Stored items from a collection:
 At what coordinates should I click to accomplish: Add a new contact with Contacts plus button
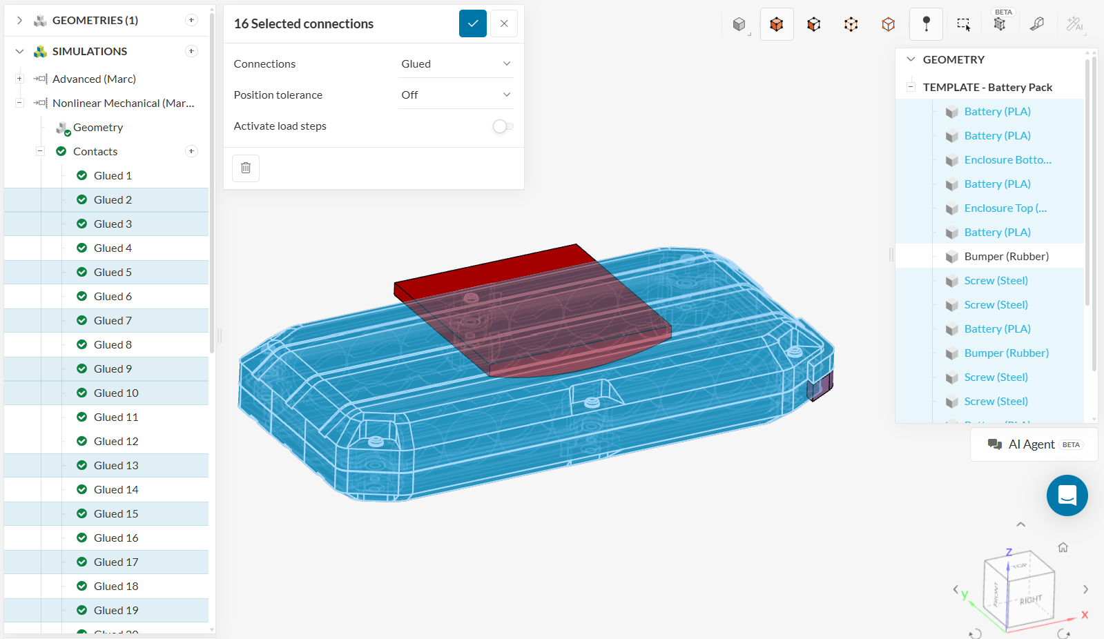pos(192,151)
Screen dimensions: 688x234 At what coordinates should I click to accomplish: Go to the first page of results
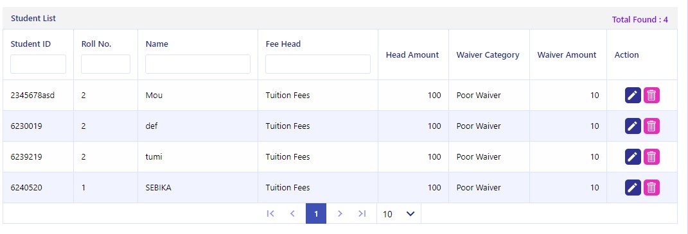pos(270,213)
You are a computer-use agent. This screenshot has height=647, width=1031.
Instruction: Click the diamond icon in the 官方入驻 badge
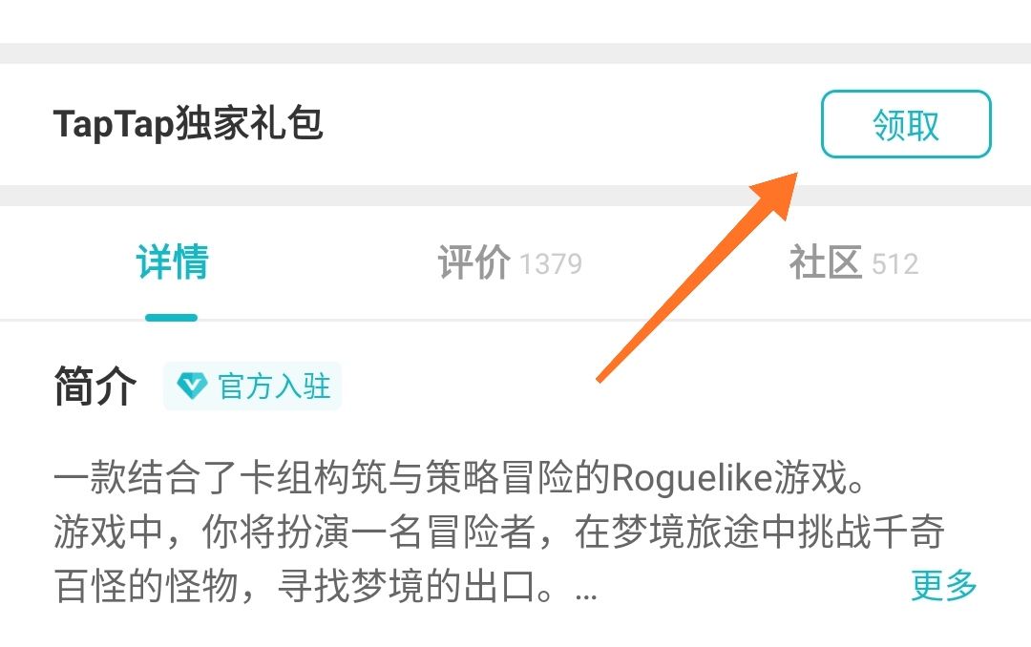tap(192, 386)
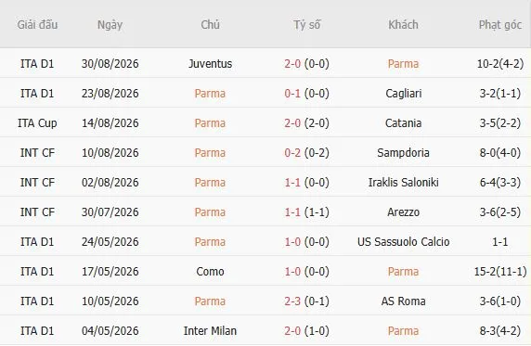Select the Tỷ số column header
531x346 pixels.
click(306, 25)
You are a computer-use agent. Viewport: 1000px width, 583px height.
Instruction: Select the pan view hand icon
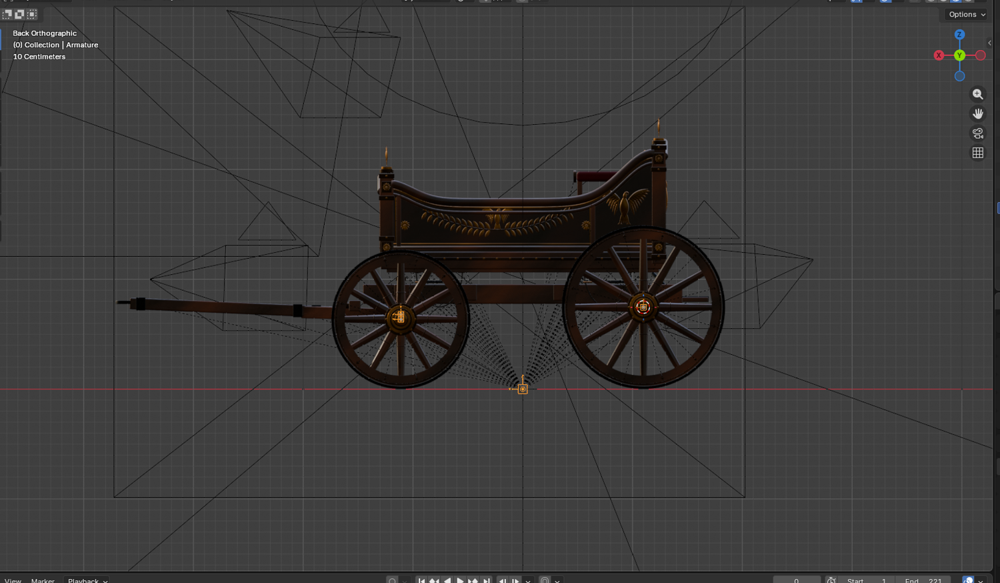click(977, 114)
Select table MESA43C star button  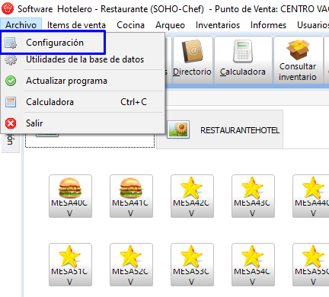pos(253,196)
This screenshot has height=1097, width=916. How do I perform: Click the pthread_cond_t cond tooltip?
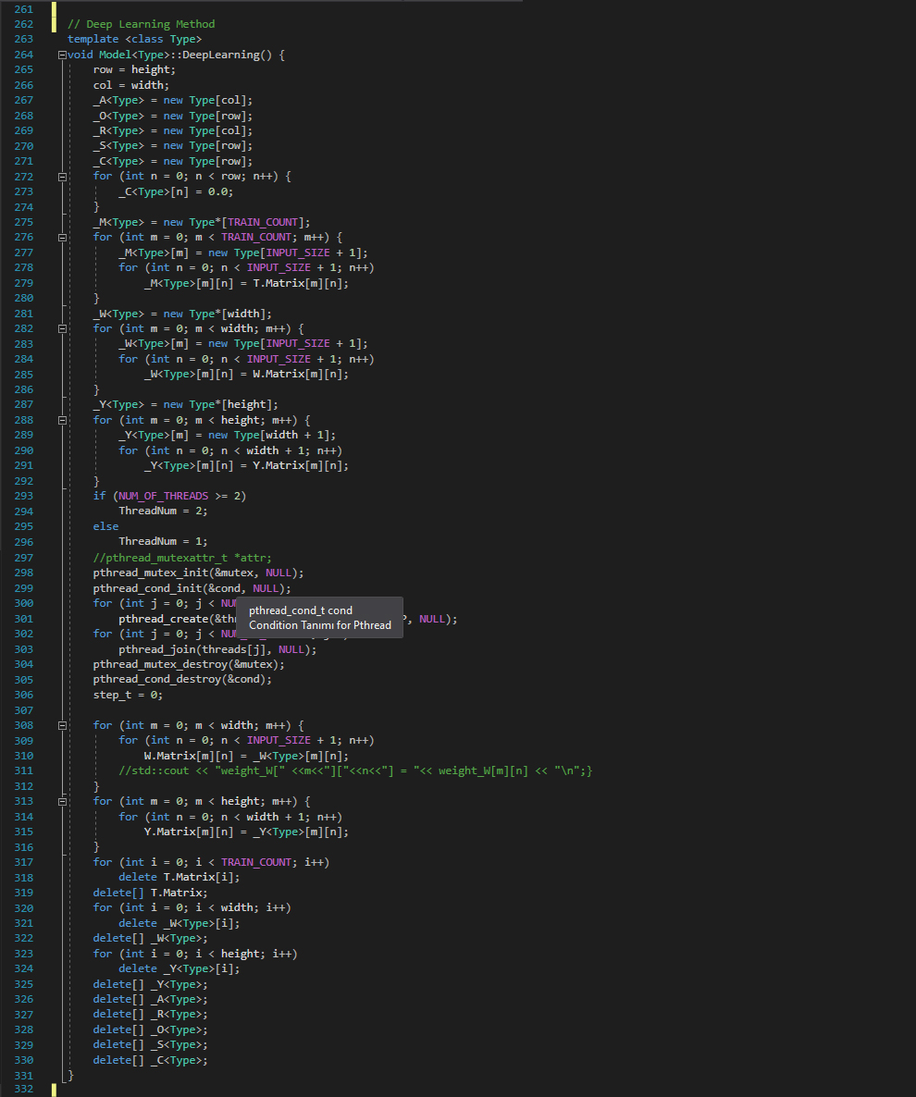tap(319, 618)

» **What is expected**: Each line that includes the string "computer" should be copied from the data.

» **Result for this exercise**:
You are a computer-use agent. This screenshot has height=647, width=1031.
You are a computer-use agent. Viewport: 1000px width, 583px height.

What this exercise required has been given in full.